The irony is, in my experience to avoid the dreaded vendor lock in "problem", teams and organizations wind up locking themselves into their own homebrew nightmare that does nothing but recreate (often poorly) what they could have gotten by allowing themselves to get locked in to a third party. It goes without saying that in almost all cases, this homebrew nightmare has zero to do with the actual value generating functions of the business. Storing and querying on structured JSON in a database has nothing to do with the core values of 99.999% of all organizations--these things should be locked into third parties.

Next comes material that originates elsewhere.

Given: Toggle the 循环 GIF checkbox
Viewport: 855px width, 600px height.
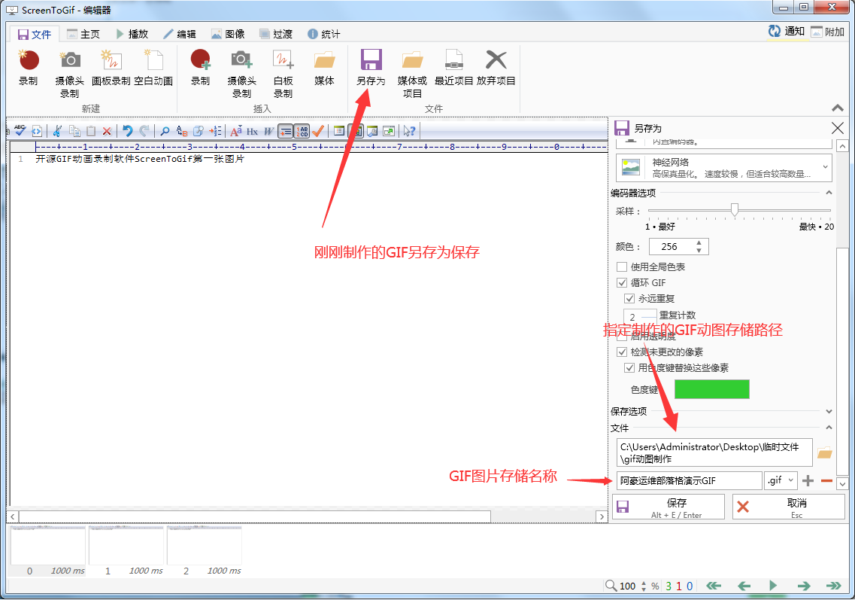Looking at the screenshot, I should [x=622, y=283].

My point is, most teams should embrace all their cloud providers can offer. Settling for the lowest common denominator shared between cloud providers leaves money on the table and runs a very high risk of what is, in my experience, a worse form of vendor lock in--getting locked into your own stinking pile of rubble.

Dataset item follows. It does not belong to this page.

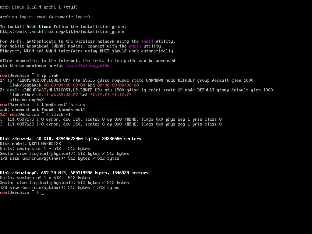Click the green UP state indicator
This screenshot has width=312, height=234.
pos(180,90)
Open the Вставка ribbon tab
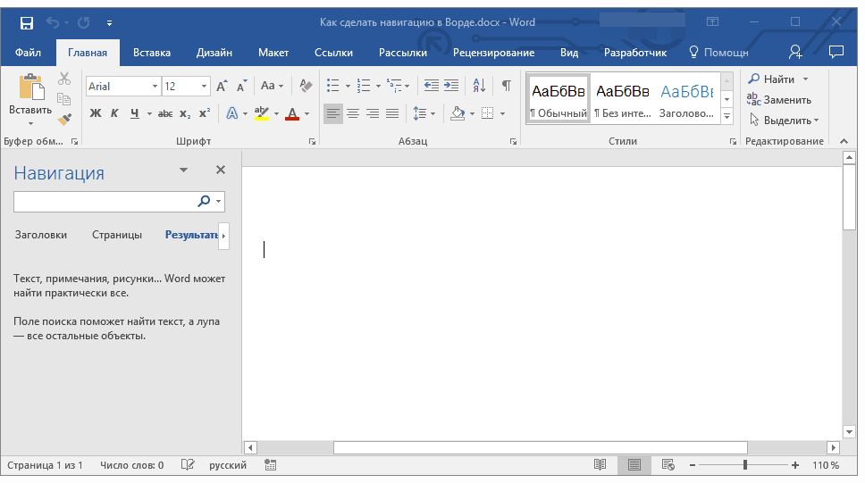865x483 pixels. pos(152,53)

I could go on and on about the "vendor lock in" boogyman--it is one of the biggest, most annoying anti-patterns I see. It creates huge political and technical hurdles as the business grows. I believe it stems from a poor understanding of actual business risks, not understanding the true lifetime costs of inhouse engineering projects, resume-driven design, and a very healthy dose of premature optimization. (also toss in some Stallmanesque mistrust of proprietary systems for good measure)
Though a lot of the docker tooling, k8s and other options do make it quite a bit easier as an option of you want to self-host. But that has other issues, advantages and disadvantages.
On the other hand, in the past I’ve used Fog to abstract our cloud provider and that was nothing but pain. SQL is well-specced with some vendor-specific extensions, while there really isn’t any actual common denominator for cloud services.